= Ankst =

Welsh independent record label

Ankst logo

Ankst was a Welsh independent record label formed in 1988 at the University of Wales, Aberystwyth by Alun Llwyd, Gruffudd Jones and Emyr Glyn Williams. After a handful of low key cassette releases, the label relocated to Cardiff and became a more serious concern, providing a launch-pad for several popular Welsh artists, including Llwybr Llaethog, Super Furry Animals and Gorky's Zygotic Mynci. The Rough Guide to Wales described Ankst as "one of the most prolific, eclectic and innovative" of the 1990s Welsh music labels.

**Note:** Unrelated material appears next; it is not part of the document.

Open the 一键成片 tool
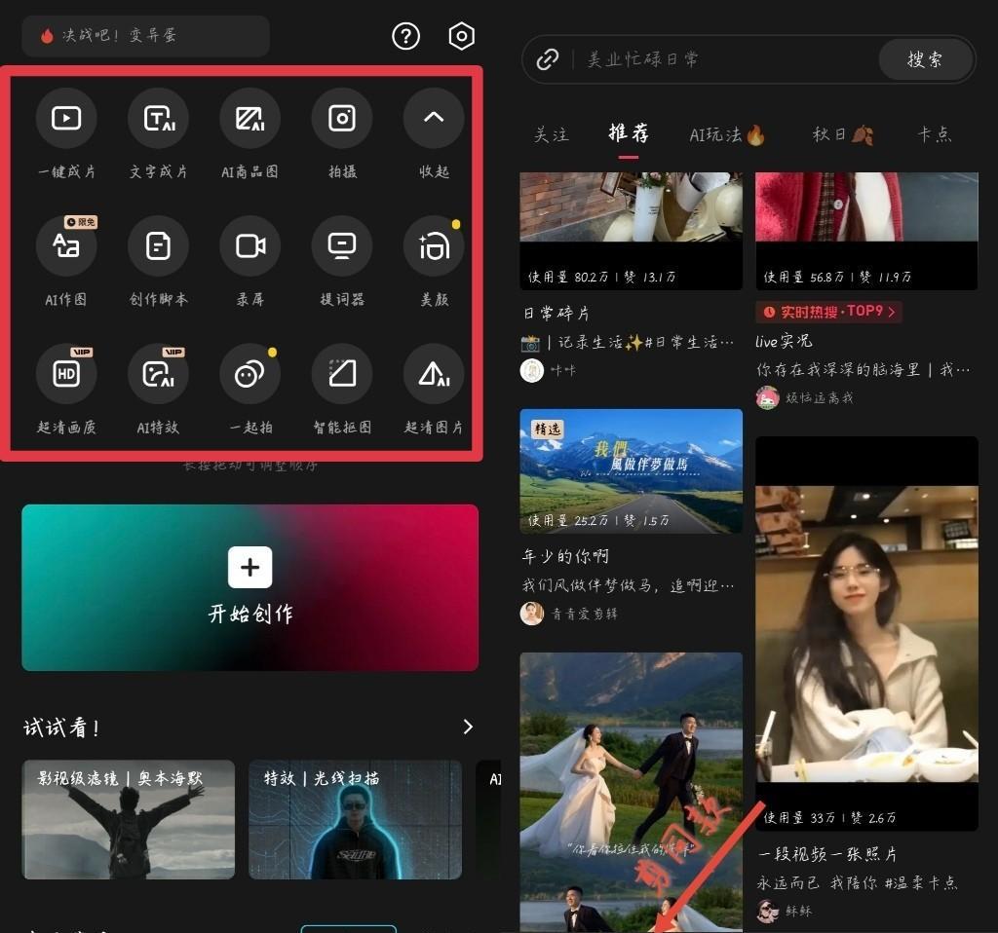(x=65, y=118)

Between 1988 and 1997, the label put out some 80 releases before splitting in 1997 into two separate companies. Ankst Management (run by Llwyd and Jones and responsible for Melys, Super Furry Animals, Gorky's Zygotic Mynci, Los Campesinos!, The Longcut, and, for a time, Cerys Matthews) and Ankstmusik, the label, that Williams ran from his house in Pentraeth on Anglesey, converting the garage into an office and store-room. Ankst remained true to its low-budget not for profit ideals at a time when the 'Arts' in Wales fell to corporate control and public funding. In all, the label released over 170 records by a huge assortment of bands and performers, such as Tystion, Ectogram, Zabrinski, Rheinallt H Rowlands, MC Mabon and Wendykurk.

Ankst moved into film making in the 2000s, releasing the Bafta-winning Y Lleill in 2005.

Alun Llwyd also co-managed, with Kevin Tame, the Cardiff-based indie label Turnstile, home of Perfume Genius, Christopher Owens, Gruff Rhys, Cate Le Bon and others. He is now chief executive at PR/distribution label Pyst.

Emyr 'Ankst' Williams died at his home in Pentraeth on 17 January 2024, whilst receiving treatment for cancer. He was 57.